◆ Task brief ◆
Can you copy every one of the lines below word for word, leaving the pictures out of your answer?

>>

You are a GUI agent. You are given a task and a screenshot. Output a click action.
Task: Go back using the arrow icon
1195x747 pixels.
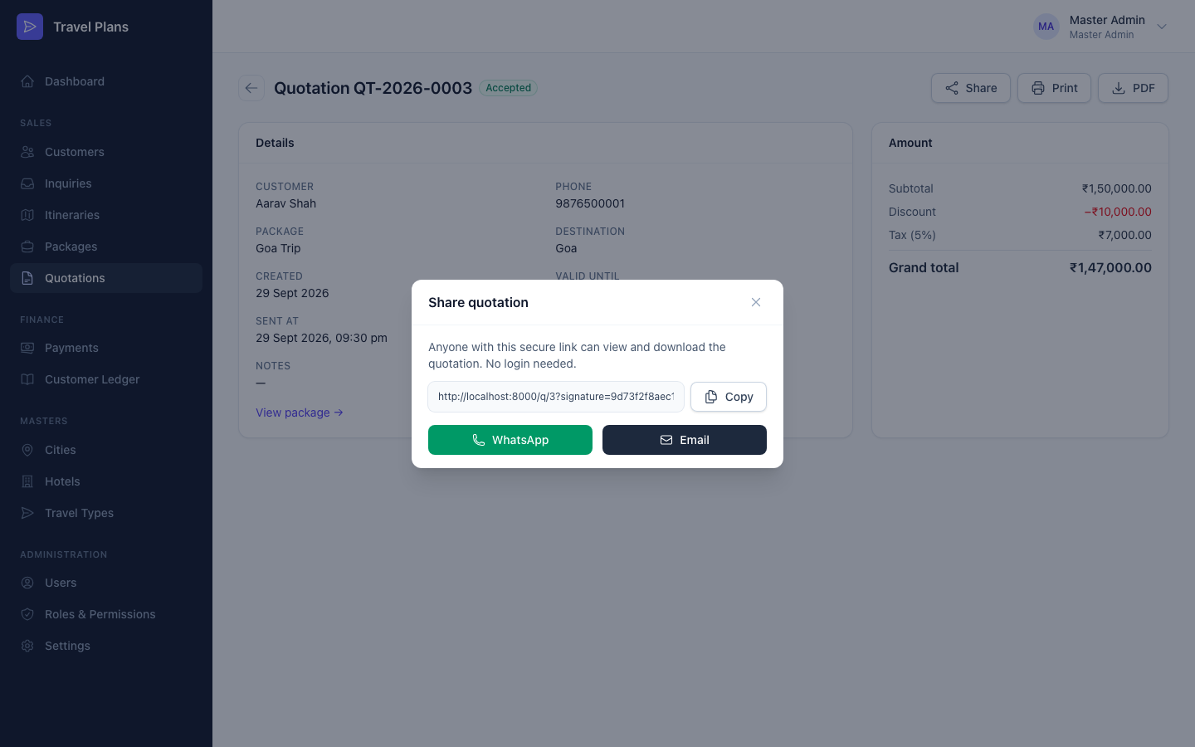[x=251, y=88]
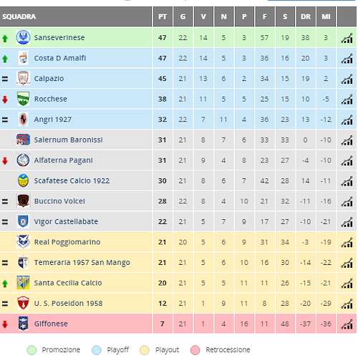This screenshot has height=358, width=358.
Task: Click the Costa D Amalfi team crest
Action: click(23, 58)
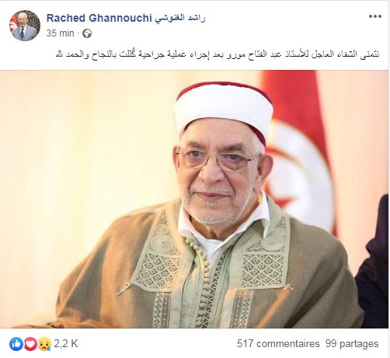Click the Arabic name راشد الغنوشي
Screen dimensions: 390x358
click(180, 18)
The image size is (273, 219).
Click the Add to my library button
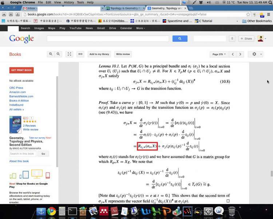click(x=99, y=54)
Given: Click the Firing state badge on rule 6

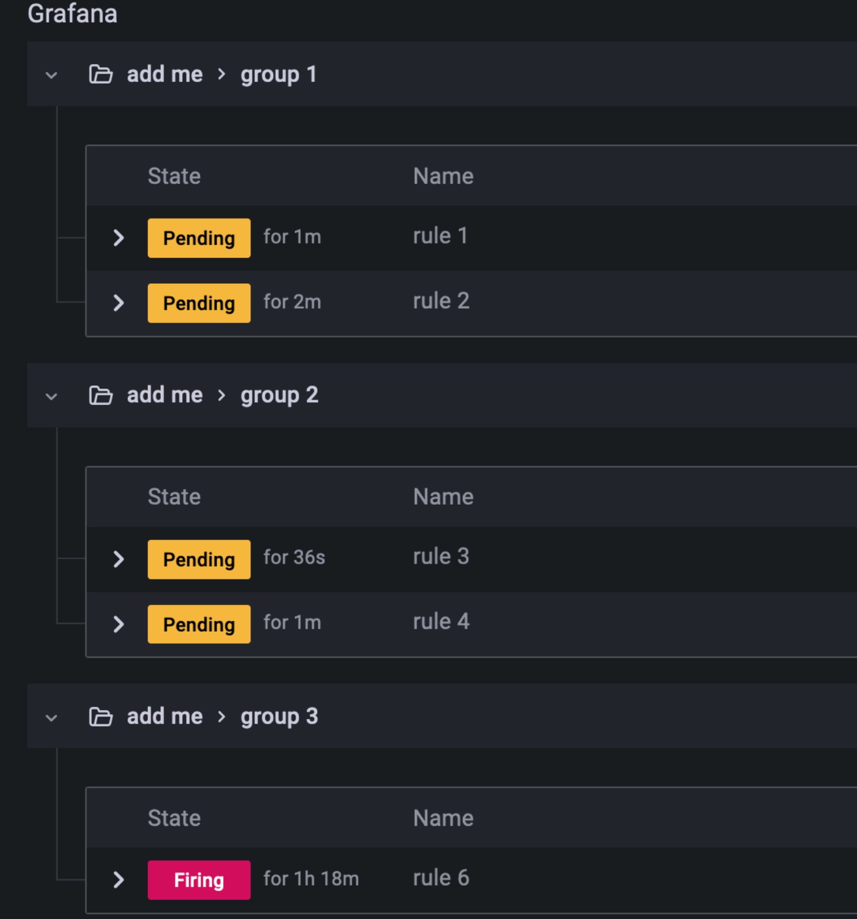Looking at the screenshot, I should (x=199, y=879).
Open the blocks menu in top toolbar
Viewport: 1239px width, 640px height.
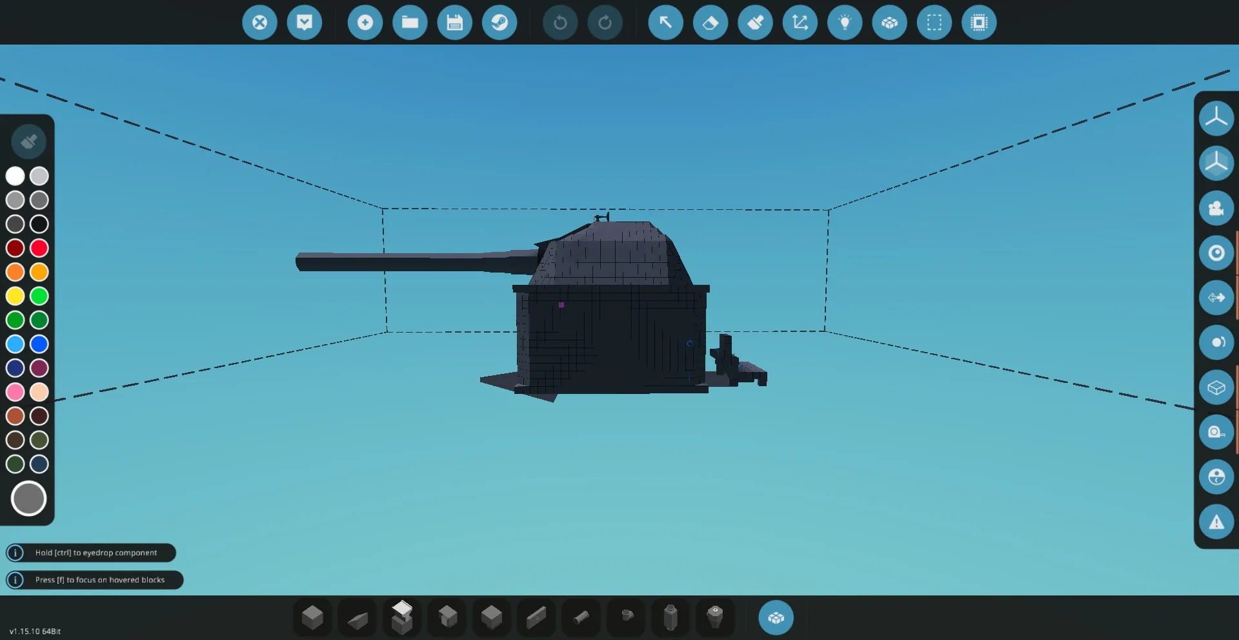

<<

◆ Final answer ◆
You are a GUI agent. You are given a task and a screenshot. Output a click action.
Task: Go back using the arrow icon
1195x747 pixels.
[x=251, y=88]
This screenshot has height=358, width=358.
Task: Click the Costa D Amalfi team crest
Action: click(23, 58)
Click the Arabic name راشد الغنوشي
Screen dimensions: 390x358
click(180, 18)
The image size is (273, 219).
Click the Add to my library button
click(x=99, y=54)
Given: Click the Firing state badge on rule 6

Looking at the screenshot, I should (x=199, y=879).
Open the blocks menu in top toolbar
Viewport: 1239px width, 640px height.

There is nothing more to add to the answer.